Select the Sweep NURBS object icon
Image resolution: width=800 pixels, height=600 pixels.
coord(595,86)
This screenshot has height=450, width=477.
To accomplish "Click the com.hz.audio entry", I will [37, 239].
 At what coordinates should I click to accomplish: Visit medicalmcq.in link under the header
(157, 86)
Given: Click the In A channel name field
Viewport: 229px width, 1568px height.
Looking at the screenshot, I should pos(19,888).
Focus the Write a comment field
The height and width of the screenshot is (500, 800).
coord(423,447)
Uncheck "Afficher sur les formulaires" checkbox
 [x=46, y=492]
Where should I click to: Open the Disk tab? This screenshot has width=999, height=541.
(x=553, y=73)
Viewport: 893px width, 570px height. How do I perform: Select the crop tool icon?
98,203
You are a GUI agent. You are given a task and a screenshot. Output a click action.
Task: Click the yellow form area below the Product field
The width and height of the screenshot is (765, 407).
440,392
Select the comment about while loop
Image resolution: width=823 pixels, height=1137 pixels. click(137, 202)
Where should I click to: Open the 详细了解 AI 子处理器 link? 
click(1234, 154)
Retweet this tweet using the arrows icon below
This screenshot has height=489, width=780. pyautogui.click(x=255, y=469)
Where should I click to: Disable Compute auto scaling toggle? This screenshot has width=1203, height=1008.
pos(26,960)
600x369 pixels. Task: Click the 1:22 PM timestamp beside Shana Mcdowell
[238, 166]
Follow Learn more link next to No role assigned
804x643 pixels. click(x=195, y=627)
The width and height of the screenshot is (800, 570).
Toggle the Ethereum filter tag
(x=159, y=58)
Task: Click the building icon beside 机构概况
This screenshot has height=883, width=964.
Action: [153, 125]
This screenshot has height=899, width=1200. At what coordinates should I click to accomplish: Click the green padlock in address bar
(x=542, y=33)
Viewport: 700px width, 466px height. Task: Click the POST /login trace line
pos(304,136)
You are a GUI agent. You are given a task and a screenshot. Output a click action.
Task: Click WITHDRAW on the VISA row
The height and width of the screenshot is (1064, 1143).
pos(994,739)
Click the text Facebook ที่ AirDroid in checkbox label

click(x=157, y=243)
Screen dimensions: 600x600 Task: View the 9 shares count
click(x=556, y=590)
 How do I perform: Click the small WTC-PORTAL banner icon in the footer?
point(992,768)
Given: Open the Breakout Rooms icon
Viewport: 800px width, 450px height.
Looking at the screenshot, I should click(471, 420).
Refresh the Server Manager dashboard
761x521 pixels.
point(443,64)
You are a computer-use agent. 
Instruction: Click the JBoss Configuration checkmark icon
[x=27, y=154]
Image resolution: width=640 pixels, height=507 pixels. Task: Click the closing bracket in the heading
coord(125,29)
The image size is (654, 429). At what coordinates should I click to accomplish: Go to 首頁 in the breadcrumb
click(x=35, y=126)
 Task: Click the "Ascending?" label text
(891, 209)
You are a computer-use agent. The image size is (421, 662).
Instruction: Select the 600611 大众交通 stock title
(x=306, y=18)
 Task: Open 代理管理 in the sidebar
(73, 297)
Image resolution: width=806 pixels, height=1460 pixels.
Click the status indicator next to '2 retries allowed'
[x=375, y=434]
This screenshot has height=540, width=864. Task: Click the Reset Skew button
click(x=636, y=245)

○ ○ ○ ○ ○ ○ ○

## PROBLEM DETAILS
What is needed is an exact copy of the lines from the one containing "Instruction: Select the" through the last line of the records above, both included.

## RESULT FOR THIS TASK
Instruction: Select the 600611 大众交通 stock title
(x=306, y=18)
 Task: Open 代理管理 in the sidebar
(73, 297)
Image resolution: width=806 pixels, height=1460 pixels.
Click the status indicator next to '2 retries allowed'
[x=375, y=434]
This screenshot has height=540, width=864. Task: Click the Reset Skew button
click(x=636, y=245)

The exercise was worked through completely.